Accepting the award in behalf of Mr. Harrison was his grandson, Brent Harrison, currently president of Al Harrison Co. The presentation was made by Alejandro Canelos Jr., founding partner of Melones Internacional in Nogales, an officer in Apache Produce Imports LLC in Nogales, and chairman-elect of FPAA.
Accepting the award in behalf of Mr. Holm was his son, Axel Holm, formerly vice president of Walter Holm & Co. and a renowned Southern Arizona historian. The presentation was made by Jaime Chamberlain, president of J-C Distributing Inc. in Nogales and chairman of FPAA.
The convention kicked off Thursday morning with guided tours of produce warehouses in Nogales, followed by three industry-related educational sessions in the afternoon in the Mission Ballroom at the Tubac Golf Resort & Spa in the historic town of Tubac, about 20 miles north of Nogales.
In the first educational session, Robert Shuler, principal in The Shuler Law Firm PLC in Phoenix and former deputy director of the California Department of Food & Agriculture, who represents FPAA and several other agricultural organizations in the state capital, spoke about “how FPAA can achieve its goals in Arizona. He observed that the attitude in the state government is beginning to shift” in the association’s favor in several areas as lawmakers and regulators gain a better understanding of the industry but emphasized the need to continue to educate them regarding “the values we bring to the state.”

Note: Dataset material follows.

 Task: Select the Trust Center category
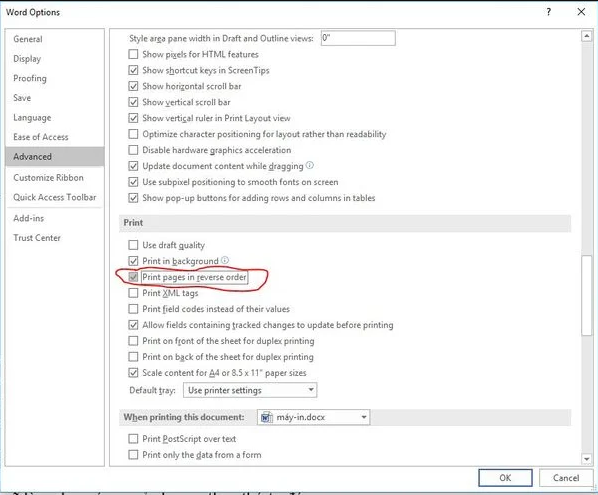pyautogui.click(x=37, y=238)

A three-member panel discussed the progress being made in the expansion of the Port of Mariposa in Nogales.
David Higgerson, director of field operations for U.S. Customs & Border Protection, stressed that the expanded facilities will have a positive impact on trade. Noting that “trucks at rest are trucks at risk,” he said that CBP wants “to keep them moving.”
John Halikowski, director of the Arizona Department of Transportation, made a similar point, stating that the goal of the project is “to quickly move goods and people through the port.” He emphasized that it is important to focus on the “economic aspects” of the port facility expansion and said that “the only way” Arizona will be able “to compete and do well is by investing in infrastructure.”

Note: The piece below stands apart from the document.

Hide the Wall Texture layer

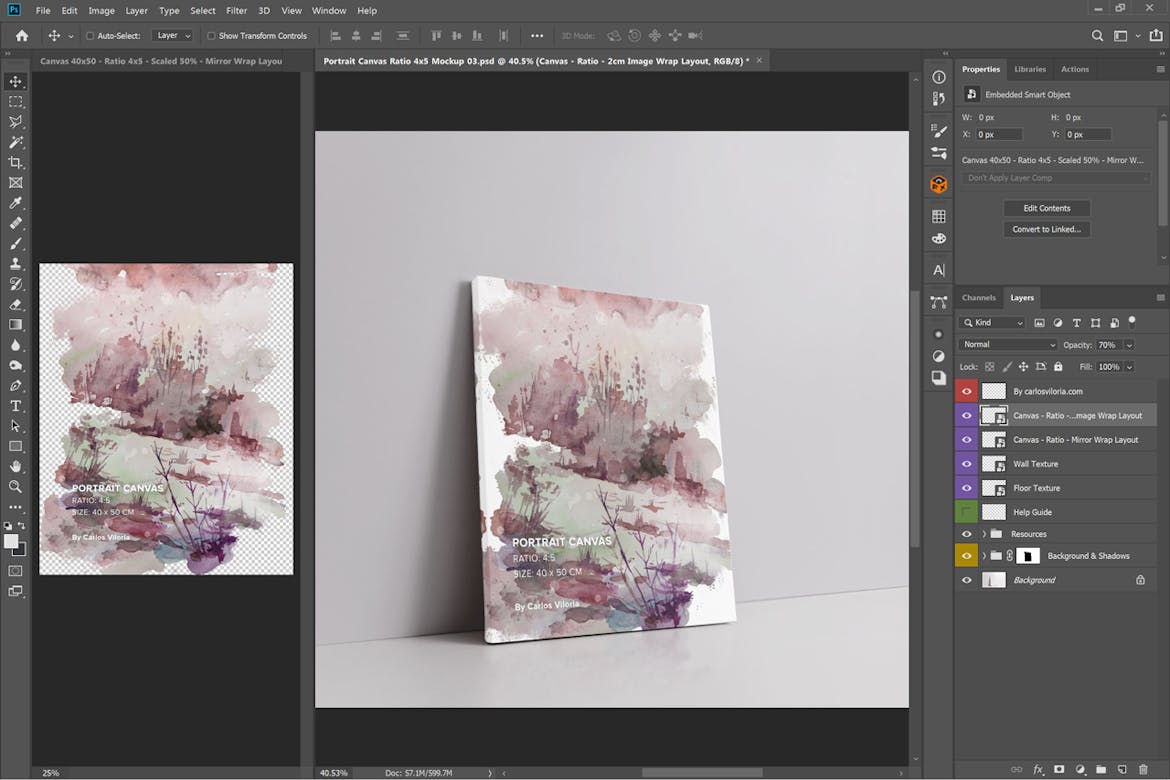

J.B. Manson, chairman of the Greater Nogales Santa Cruz County Port Authority, said that the completed facility will be geared to handle 4,000 trucks a day -- twice the capacity of the current facility -- and will be “the best port of entry on the southern border.”
Keynote speaker for the event was Steve Grinstead, chief executive officer of Pro*Act in Monterey, CA, who discussed “what it takes to be a first-tier supplier in the new age of food safety, traceability and social responsibility.”
Mr. Grinstead said that it is no longer enough “just to be a great company.” Today it is important to be great ‘collaboratively” with one’s partners, both suppliers and customers. Observing that advancing technology made the business less personal for a time, he said that relationships are now regaining importance. Providing customer satisfaction remains key, and in the end “it’s all about people.”
In the final educational session, Jay Thompson, president of Transportation Business Associates, discussed transportation issues facing the produce industry, noting that under the current regulatory environment, truckers will be under increasing scrutiny and shippers and receivers “will be more at risk.” He said that the current shortage of drivers is a problem that will only grow worse over the next year.
Mr. Thompson talked about the practice of truck relays for long-distance trucking, in which one driver hauls a load about one-day’s drive to a relay point, then drops off the trailer which is picked up by another trucker and taken to the next relay point and so on until it reaches its destination. Increasingly popular in dry goods, the practice also has potential benefits for produce, he said, since it “can cut hours out of the delivery time.”
The convention’s opening fiesta was held at the Tubac Resort Thursday evening. The annual golf tournament was held Friday and Saturday at Tubac and the Rio Rico golf course.